Henry Ford Health was also the first major system in the state to mandate the COVID-19 vaccine for all 33,000 of its employees and contractors. The mandate was immediately met with pushback, including a brief lawsuit from about 50 employees that was later withdrawn.

Lassiter was also largely responsible for the September 2021 return of the Mackinac Policy Conference during the pandemic. The Detroit Regional Chamber’s annual conference went on hiatus in 2020 due to COVID-19 and its occurrence in 2021 was unsure. But with Lassiter as its chair last year, the conference was able to institute a vaccine mandate for attendees. Coupled with the presence of Lassiter and his management team, the event would go on in the middle of a pandemic with reassurance that no major breakout would occur.

Henry Ford also opened a medical facility in partnership with Aldara Hospital and Medical Center in Riyadh, Saudi Arabia, last year. Months later, it opened a specialty hospital in Vellore, India, with Pearl Human Care Pvt. Ltd.
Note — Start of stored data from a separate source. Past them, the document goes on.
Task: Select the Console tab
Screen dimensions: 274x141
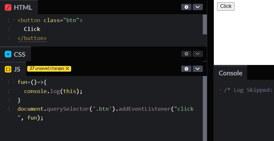Action: coord(230,73)
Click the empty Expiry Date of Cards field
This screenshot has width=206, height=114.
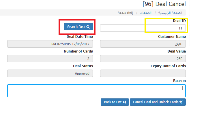(143, 73)
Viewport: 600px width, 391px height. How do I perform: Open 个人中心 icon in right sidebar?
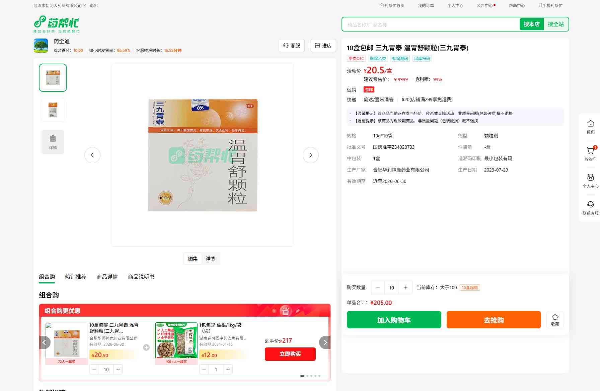click(x=590, y=181)
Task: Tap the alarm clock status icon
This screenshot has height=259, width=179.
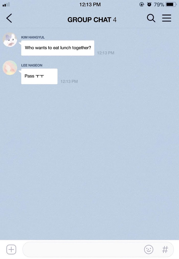Action: point(149,4)
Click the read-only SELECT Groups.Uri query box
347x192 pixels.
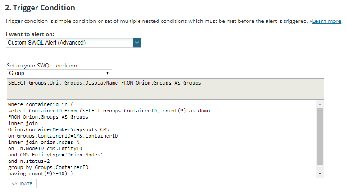click(x=166, y=89)
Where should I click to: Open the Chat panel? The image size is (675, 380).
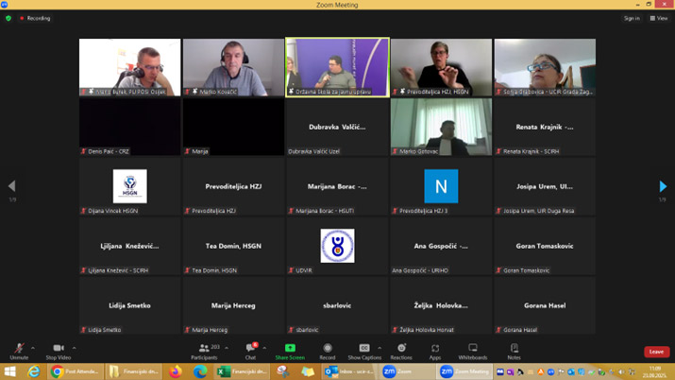click(250, 350)
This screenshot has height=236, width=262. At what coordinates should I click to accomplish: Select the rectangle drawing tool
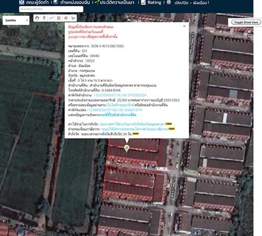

But it is the signing and extending of a partnership with Michigan State University that will seal Lassiter’s legacy at Henry Ford.

In January 2021, the organizations finalized a 30-year partnership agreement that will create an MSU medical school and innovation campus near Henry Ford’s Detroit hospital. Earlier this year, MSU approved faculty appointments for 115 researchers at Henry Ford. But it’s the groundbreaking of a $150 million joint research institute in the next 15 months and the simultaneous creation of a four-year medical school in the city that is the linchpin to the partnership. The research center will house researchers and physicians on translational research — specifically looking at cancer, neuroscience, women’s health, imaging and public health.

Henry Ford physicians and nurses will act as faculty in the program that will house upward of 25 students in human medicine and another 50 in osteopathic medicine and represent the first major medical school expansion in Detroit in more than 100 years.

Lassiter will miss the groundbreaking and completion of the new school; it will be the next CEO’s shining moment. For that, Lassiter laments.